In terms of having these new tasks do something useful, the simplest way is to
keep them independent (ie. no sharing of data), and
simply control their execution through extra command line parameters.
If you must share data, or even pass messages, then you're pursuing coarse
parallelism, which has been discussed in some depth
recently. For example, see this thread:
http://www.jsoftware.com/pipermail/chat/2010-February/003190.html
(which references a number of previous threads on the same or related topics.)

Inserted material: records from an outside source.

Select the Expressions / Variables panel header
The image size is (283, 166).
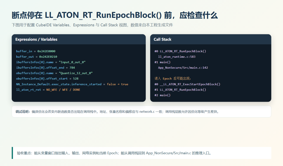click(x=79, y=39)
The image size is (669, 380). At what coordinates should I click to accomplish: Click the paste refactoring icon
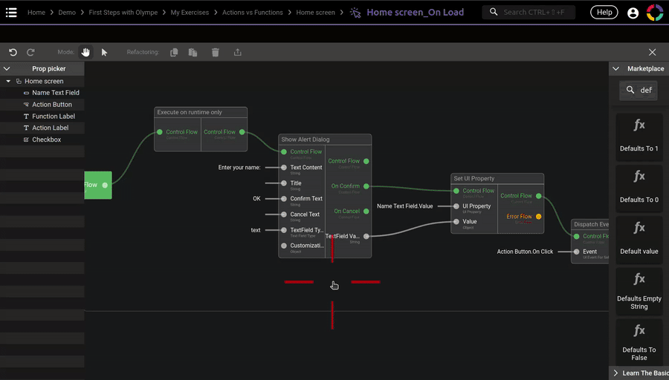(x=193, y=53)

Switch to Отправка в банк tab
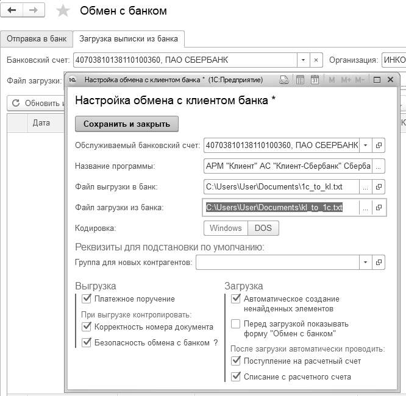pos(37,39)
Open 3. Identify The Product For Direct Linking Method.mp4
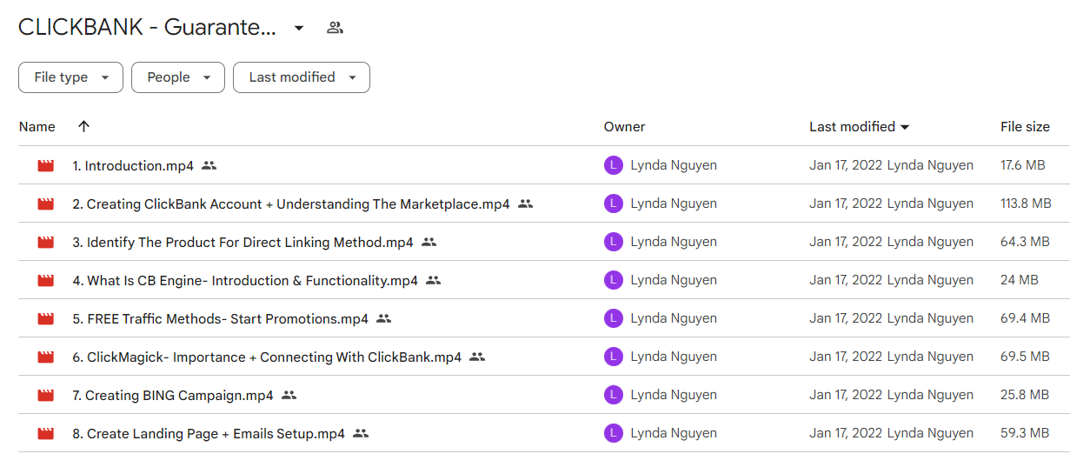This screenshot has width=1070, height=474. [243, 242]
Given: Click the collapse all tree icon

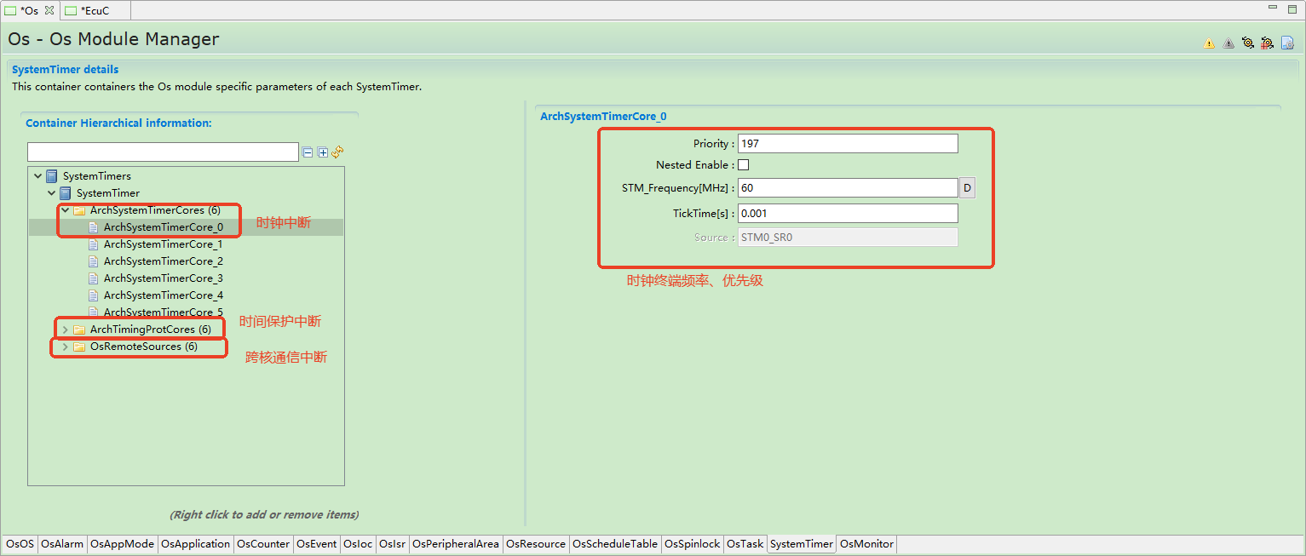Looking at the screenshot, I should click(x=308, y=152).
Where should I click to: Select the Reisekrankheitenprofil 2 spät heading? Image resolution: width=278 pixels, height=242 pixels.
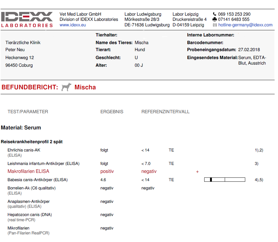[x=32, y=142]
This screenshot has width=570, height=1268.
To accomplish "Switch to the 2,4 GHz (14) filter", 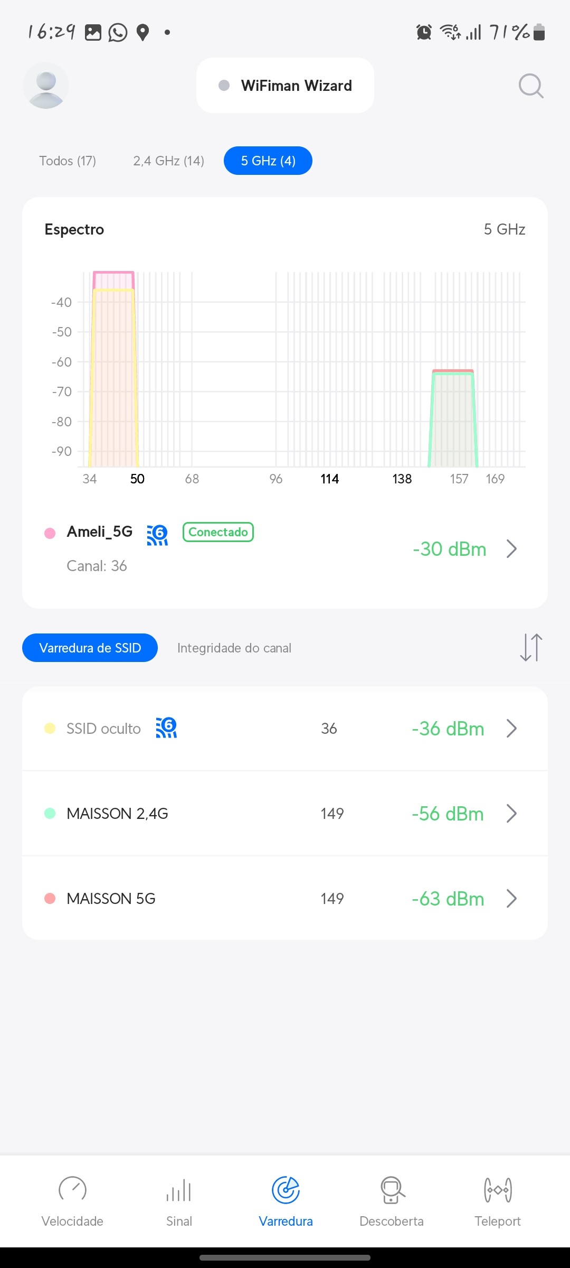I will [168, 161].
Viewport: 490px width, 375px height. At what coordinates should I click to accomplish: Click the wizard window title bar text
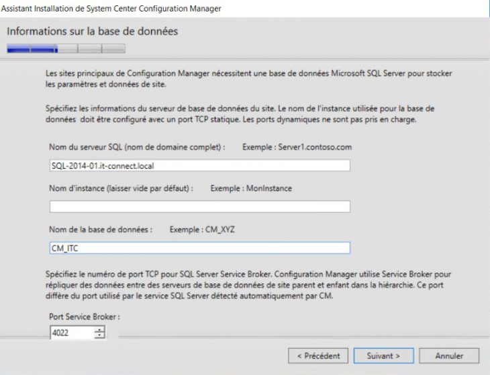(112, 9)
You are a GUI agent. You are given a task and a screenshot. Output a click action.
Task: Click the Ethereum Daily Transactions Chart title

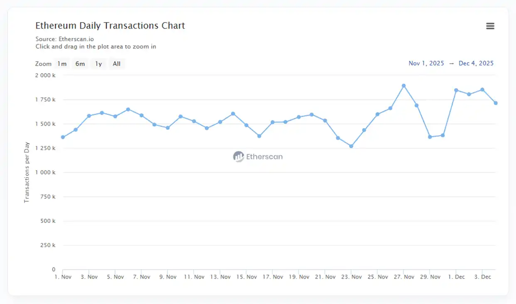point(110,26)
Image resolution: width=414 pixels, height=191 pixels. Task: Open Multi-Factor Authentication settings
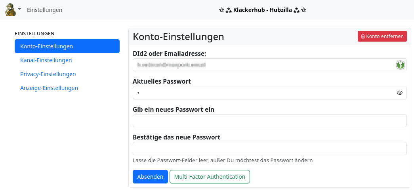[210, 177]
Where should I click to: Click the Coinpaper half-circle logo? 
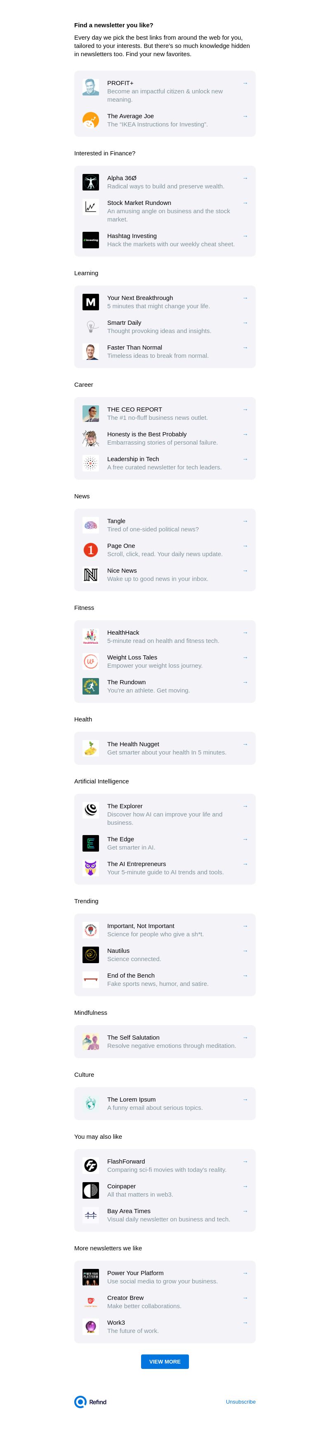click(90, 1190)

That thread resulted in a Wiki initiative to
implement a (user-level, coarse) parallelism utility in J. Don has started
collecting ideas for that implementation on the Wiki:
http://www.jsoftware.com/jwiki/MultiCoreSupport
Since it's a favorite of Devon's, we also discuss this topic frequently in the
NYC JUG, so you might try searching the minutes of
our meetings on the Wiki as well (I mean visually -- a lot of our notes are
scanned in as images, rather than being transcribed as
text).
But in short, at the moment there's nothing off-the-shelf to help distribute J
workload. If you have an immediate need, you'll have
to roll something of your own. Shared mapped files (for large data) and
sockets (for asynchronous alerts or messages) provide good
starting points. There may be some examples or demonstrations of this in the
Forum archives, if you dig a little.